Prohibitioning and the Constitution of India
Prohibition was reviewed and re-conceptualised following the achievement of independence, when the foundations of the modern Indian state were formally established. In the long run, the prohibition ideal filtered through new administrative and legal frameworks that nevertheless bore the imprint of both colonialism and the struggle against it. As the independent Indian republic was premised upon the founding principles of secular democracy and federalism, prohibition had to reckon with both debates relating to personal liberties and issues of state autonomy.

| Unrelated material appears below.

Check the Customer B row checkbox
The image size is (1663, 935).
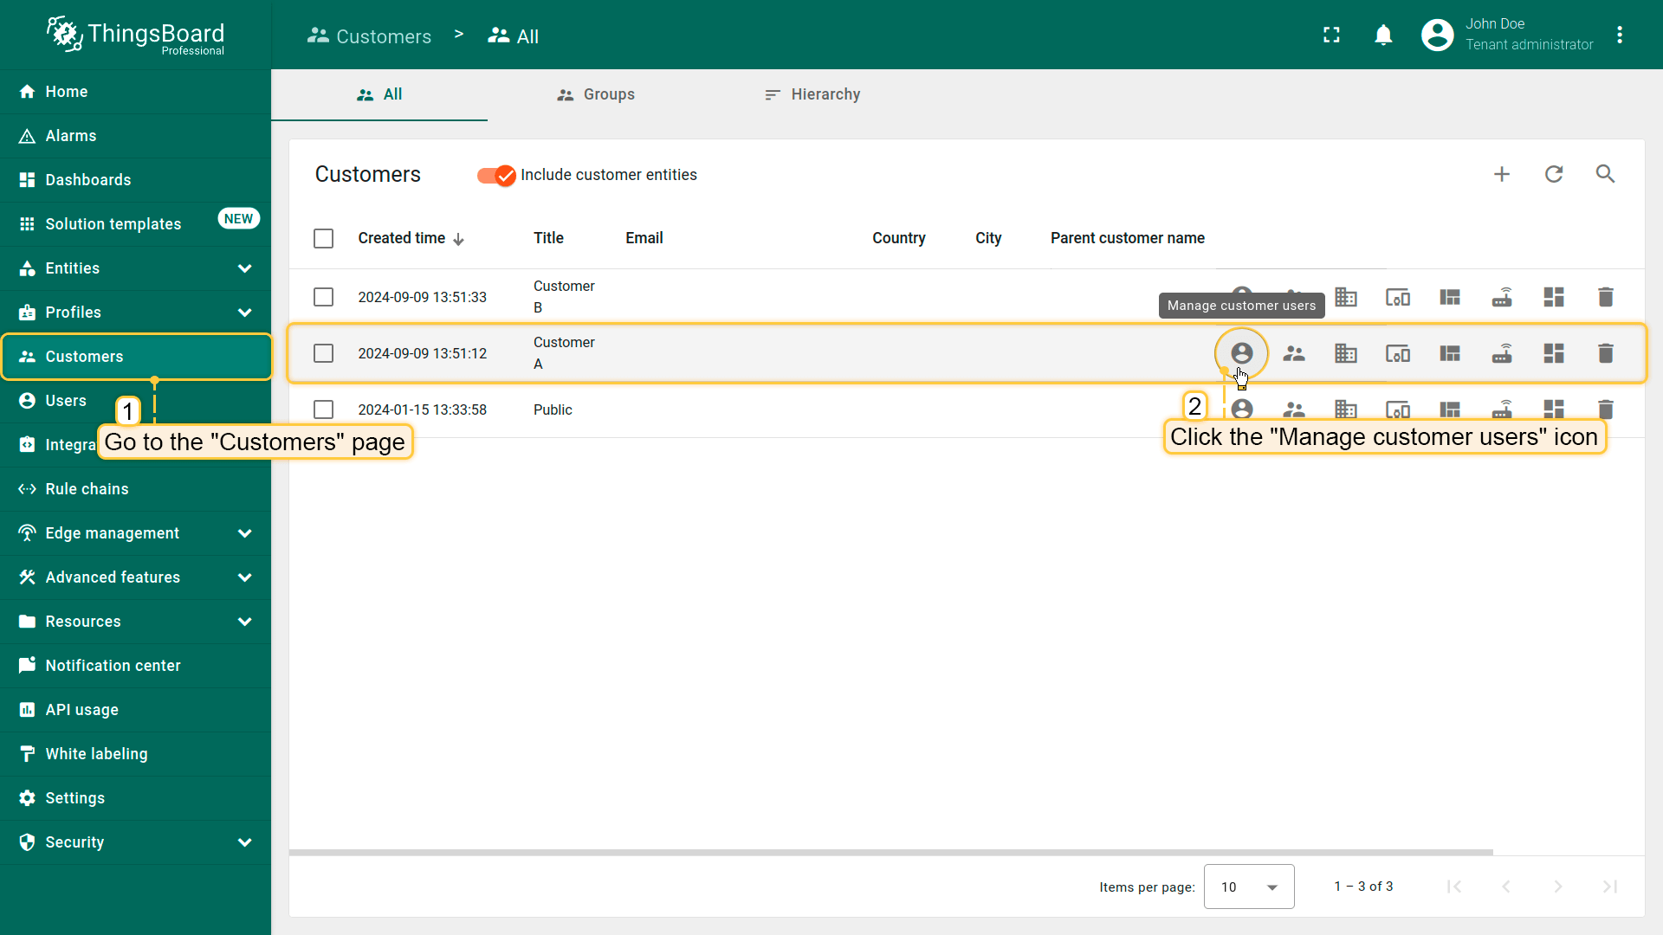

Following independence, the national democratic state – having won the mandate of representing national society – sought to intervene in that domain in order to transform it. The processes that had accompanied the birth of the Indian nation had brought forth institutions, structures and practices that enabled policies like prohibition to be operationalised through the workings of the state. However, the problem remained that a national society still had to be fashioned anew from the fluid, overlapping identities that made up the fabric of Indian social life. Amidst such a ‘recalcitrant social’, which, Prathama Banerjee argues, continued to function as ‘a network of multiple nodes of caste, community and regional sovereignties’, postcolonial governmentality appeared from the very outset ‘a compromised project’.
In this, however, postcolonial governmentality did not constitute as radical a rupture from the colonial past as Banerjee's discussion would suggest. The careful balancing act that the nationalist government attempted to strike between ‘mobilising the social and mobilising the political’ had already set the tone for things to come before independence was achieved; prohibition's colonial-era origins are a case in point.